How can python wait for a batch SGE script finish execution?

1.3k views Asked by At

I have a problem I'd like you to help me to solve.

I am working in Python and I want to do the following:

  • call an SGE batch script on a server
  • see if it works correctly
  • do something

What I do now is approx the following:

    import subprocess
    try:
       tmp = subprocess.call(qsub ....)
       if tmp != 0:
           error_handler_1()
       else:
           correct_routine()
    except:
       error_handler_2()

My problem is that once the script is sent to SGE, my python script interpret it as a success and keeps working as if it finished.

Do you have any suggestion about how could I make the python code wait for the actual processing result of the SGE script ?

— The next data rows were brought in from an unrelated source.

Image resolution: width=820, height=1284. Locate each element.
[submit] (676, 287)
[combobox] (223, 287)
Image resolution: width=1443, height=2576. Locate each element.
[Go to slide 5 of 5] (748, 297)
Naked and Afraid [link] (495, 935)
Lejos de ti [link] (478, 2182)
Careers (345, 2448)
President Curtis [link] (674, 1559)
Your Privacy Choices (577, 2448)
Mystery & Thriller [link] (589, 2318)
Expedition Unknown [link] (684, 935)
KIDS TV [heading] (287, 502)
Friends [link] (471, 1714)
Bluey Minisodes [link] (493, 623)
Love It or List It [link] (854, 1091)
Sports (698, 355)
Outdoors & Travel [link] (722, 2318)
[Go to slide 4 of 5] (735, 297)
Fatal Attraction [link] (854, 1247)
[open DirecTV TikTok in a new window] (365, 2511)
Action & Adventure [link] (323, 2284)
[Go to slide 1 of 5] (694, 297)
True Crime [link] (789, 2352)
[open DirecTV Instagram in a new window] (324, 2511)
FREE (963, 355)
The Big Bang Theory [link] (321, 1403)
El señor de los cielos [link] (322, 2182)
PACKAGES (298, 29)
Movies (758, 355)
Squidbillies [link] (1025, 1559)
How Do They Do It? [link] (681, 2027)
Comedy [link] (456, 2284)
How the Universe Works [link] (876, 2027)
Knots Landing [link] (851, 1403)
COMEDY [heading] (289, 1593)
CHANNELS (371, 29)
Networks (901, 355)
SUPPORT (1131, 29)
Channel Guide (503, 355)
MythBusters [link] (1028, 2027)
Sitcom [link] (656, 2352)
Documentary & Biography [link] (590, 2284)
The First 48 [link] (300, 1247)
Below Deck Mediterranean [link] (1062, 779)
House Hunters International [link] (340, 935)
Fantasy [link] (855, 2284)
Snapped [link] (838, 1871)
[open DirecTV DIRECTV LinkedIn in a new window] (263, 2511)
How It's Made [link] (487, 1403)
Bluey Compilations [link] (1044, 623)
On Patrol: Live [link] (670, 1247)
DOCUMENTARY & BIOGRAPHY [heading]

Ah, btw I tried using qrsh but I don't have permission to use it on the SGE

Thanks!

2

There are 2 answers

1
Vince On BEST ANSWER

From your code you want the program to wait for job to finish and return code, right? If so, the qsub sync option is likely what you want:

http://gridscheduler.sourceforge.net/htmlman/htmlman1/qsub.html

1
mattia b On

Additional Answer for an easier processing: By using the python drmaa module : link which allows a more complete processing with SGE. A functioning code provided in the documentation is here: [provided you put a sleeper.sh script in the same directory] please notice that the -b n option is needed to execute a .sh script, otherwise it expects a binary by default like explained here

import drmaa
import os

def main():
   """Submit a job.
   Note, need file called sleeper.sh in current directory.
   """
   s = drmaa.Session()
   s.initialize()
   print 'Creating job template'
   jt = s.createJobTemplate()
   jt.remoteCommand = os.getcwd()+'/sleeper.sh'
   jt.args = ['42','Simon says:']
   jt.joinFiles=False
   jt.nativeSpecification  ="-m abe -M mymail -q so-el6 -b n"
   jobid = s.runJob(jt)
   print 'Your job has been submitted with id ' + jobid
   retval = s.wait(jobid, drmaa.Session.TIMEOUT_WAIT_FOREVER)
   print('Job: {0} finished with status {1}'.format(retval.jobId, retval.hasExited))
   print 'Cleaning up'
   s.deleteJobTemplate(jt)
   s.exit()

if __name__=='__main__':
    main()